▸ **PROMPT**
Reproduce the records below in their entirety, character for character.
--- DATA SHOWN ---
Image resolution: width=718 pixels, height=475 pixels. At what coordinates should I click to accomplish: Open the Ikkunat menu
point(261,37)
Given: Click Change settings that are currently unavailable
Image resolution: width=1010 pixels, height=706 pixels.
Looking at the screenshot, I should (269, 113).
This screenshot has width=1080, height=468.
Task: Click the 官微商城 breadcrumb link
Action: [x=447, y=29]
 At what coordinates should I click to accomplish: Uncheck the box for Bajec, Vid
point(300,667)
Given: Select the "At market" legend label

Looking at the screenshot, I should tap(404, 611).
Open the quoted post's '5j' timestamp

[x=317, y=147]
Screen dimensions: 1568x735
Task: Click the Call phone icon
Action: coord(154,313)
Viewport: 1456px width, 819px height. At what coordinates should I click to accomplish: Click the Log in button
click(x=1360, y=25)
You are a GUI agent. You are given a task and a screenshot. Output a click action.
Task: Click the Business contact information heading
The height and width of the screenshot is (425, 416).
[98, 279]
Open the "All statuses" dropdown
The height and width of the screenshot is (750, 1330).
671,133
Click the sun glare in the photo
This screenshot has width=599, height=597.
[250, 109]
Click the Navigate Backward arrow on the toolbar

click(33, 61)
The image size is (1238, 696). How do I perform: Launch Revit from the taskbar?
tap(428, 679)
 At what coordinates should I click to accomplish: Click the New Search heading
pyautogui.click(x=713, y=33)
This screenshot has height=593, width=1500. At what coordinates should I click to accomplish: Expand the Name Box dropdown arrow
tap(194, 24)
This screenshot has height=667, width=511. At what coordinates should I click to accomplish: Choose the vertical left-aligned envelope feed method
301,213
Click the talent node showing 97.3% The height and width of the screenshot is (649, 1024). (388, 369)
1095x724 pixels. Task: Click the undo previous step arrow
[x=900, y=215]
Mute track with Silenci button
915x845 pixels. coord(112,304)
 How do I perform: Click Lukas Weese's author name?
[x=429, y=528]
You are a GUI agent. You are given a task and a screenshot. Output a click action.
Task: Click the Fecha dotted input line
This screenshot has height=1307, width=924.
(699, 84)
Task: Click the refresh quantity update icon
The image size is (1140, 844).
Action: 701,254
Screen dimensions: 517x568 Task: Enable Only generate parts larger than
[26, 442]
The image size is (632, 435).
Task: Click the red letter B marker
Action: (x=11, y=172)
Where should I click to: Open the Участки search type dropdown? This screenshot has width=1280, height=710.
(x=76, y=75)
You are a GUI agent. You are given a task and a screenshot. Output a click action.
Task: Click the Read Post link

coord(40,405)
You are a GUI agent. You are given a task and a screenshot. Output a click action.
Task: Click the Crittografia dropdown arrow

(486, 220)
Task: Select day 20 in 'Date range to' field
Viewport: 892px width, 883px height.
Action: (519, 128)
---
▸ **ANSWER AREA**
Image resolution: width=718 pixels, height=475 pixels. At what coordinates should I click to accomplish: Open the Ikkunat menu
point(261,37)
Given: Click Change settings that are currently unavailable
Image resolution: width=1010 pixels, height=706 pixels.
Looking at the screenshot, I should (269, 113).
This screenshot has width=1080, height=468.
Task: Click the 官微商城 breadcrumb link
Action: [x=447, y=29]
 At what coordinates should I click to accomplish: Uncheck the box for Bajec, Vid
point(300,667)
Given: Select the "At market" legend label

Looking at the screenshot, I should tap(404, 611).
Open the quoted post's '5j' timestamp

[x=317, y=147]
Screen dimensions: 1568x735
Task: Click the Call phone icon
Action: coord(154,313)
Viewport: 1456px width, 819px height. At what coordinates should I click to accomplish: Click the Log in button
click(x=1360, y=25)
You are a GUI agent. You are given a task and a screenshot. Output a click action.
Task: Click the Business contact information heading
The height and width of the screenshot is (425, 416).
[98, 279]
Open the "All statuses" dropdown
The height and width of the screenshot is (750, 1330).
671,133
Click the sun glare in the photo
This screenshot has width=599, height=597.
[250, 109]
Click the Navigate Backward arrow on the toolbar

click(33, 61)
The image size is (1238, 696). How do I perform: Launch Revit from the taskbar?
tap(428, 679)
 At what coordinates should I click to accomplish: Click the New Search heading
pyautogui.click(x=713, y=33)
This screenshot has height=593, width=1500. At what coordinates should I click to accomplish: Expand the Name Box dropdown arrow
tap(194, 24)
This screenshot has height=667, width=511. At what coordinates should I click to accomplish: Choose the vertical left-aligned envelope feed method
301,213
Click the talent node showing 97.3% The height and width of the screenshot is (649, 1024). (388, 369)
1095x724 pixels. Task: Click the undo previous step arrow
[x=900, y=215]
Mute track with Silenci button
915x845 pixels. coord(112,304)
 How do I perform: Click Lukas Weese's author name?
[x=429, y=528]
You are a GUI agent. You are given a task and a screenshot. Output a click action.
Task: Click the Fecha dotted input line
This screenshot has height=1307, width=924.
(699, 84)
Task: Click the refresh quantity update icon
The image size is (1140, 844).
Action: 701,254
Screen dimensions: 517x568 Task: Enable Only generate parts larger than
[26, 442]
The image size is (632, 435).
Task: Click the red letter B marker
Action: (x=11, y=172)
Where should I click to: Open the Участки search type dropdown? This screenshot has width=1280, height=710.
(x=76, y=75)
You are a GUI agent. You are given a task and a screenshot. Output a click action.
Task: Click the Read Post link

coord(40,405)
You are a GUI agent. You are given a task and a screenshot. Output a click action.
Task: Click the Crittografia dropdown arrow

(486, 220)
Task: Select day 20 in 'Date range to' field
Viewport: 892px width, 883px height.
Action: (519, 128)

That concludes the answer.